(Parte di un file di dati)
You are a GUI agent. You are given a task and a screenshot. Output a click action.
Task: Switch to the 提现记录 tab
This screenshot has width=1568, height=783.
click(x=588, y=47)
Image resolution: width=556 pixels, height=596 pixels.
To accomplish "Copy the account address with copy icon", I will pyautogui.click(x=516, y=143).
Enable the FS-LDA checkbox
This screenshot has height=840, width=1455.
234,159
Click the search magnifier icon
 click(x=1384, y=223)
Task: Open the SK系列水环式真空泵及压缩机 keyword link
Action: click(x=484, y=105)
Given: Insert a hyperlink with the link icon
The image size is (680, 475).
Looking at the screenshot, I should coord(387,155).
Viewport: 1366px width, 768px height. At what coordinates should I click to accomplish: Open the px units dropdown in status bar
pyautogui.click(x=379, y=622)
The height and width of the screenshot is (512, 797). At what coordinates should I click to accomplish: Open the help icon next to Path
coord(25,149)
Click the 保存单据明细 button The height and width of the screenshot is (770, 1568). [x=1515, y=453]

:: Obiettivo del compito ::
Puoi riportare tutte le voci qui sopra, identiche e senza modifiche?

:: Risultato del compito ::
You are a GUI agent. You are given a task and a screenshot. Output a click action.
Task: Switch to the 提现记录 tab
This screenshot has width=1568, height=783.
click(x=588, y=47)
Image resolution: width=556 pixels, height=596 pixels.
To accomplish "Copy the account address with copy icon", I will pyautogui.click(x=516, y=143).
Enable the FS-LDA checkbox
This screenshot has height=840, width=1455.
234,159
Click the search magnifier icon
 click(x=1384, y=223)
Task: Open the SK系列水环式真空泵及压缩机 keyword link
Action: click(x=484, y=105)
Given: Insert a hyperlink with the link icon
The image size is (680, 475).
Looking at the screenshot, I should coord(387,155).
Viewport: 1366px width, 768px height. At what coordinates should I click to accomplish: Open the px units dropdown in status bar
pyautogui.click(x=379, y=622)
The height and width of the screenshot is (512, 797). At what coordinates should I click to accomplish: Open the help icon next to Path
coord(25,149)
Click the 保存单据明细 button The height and width of the screenshot is (770, 1568). [x=1515, y=453]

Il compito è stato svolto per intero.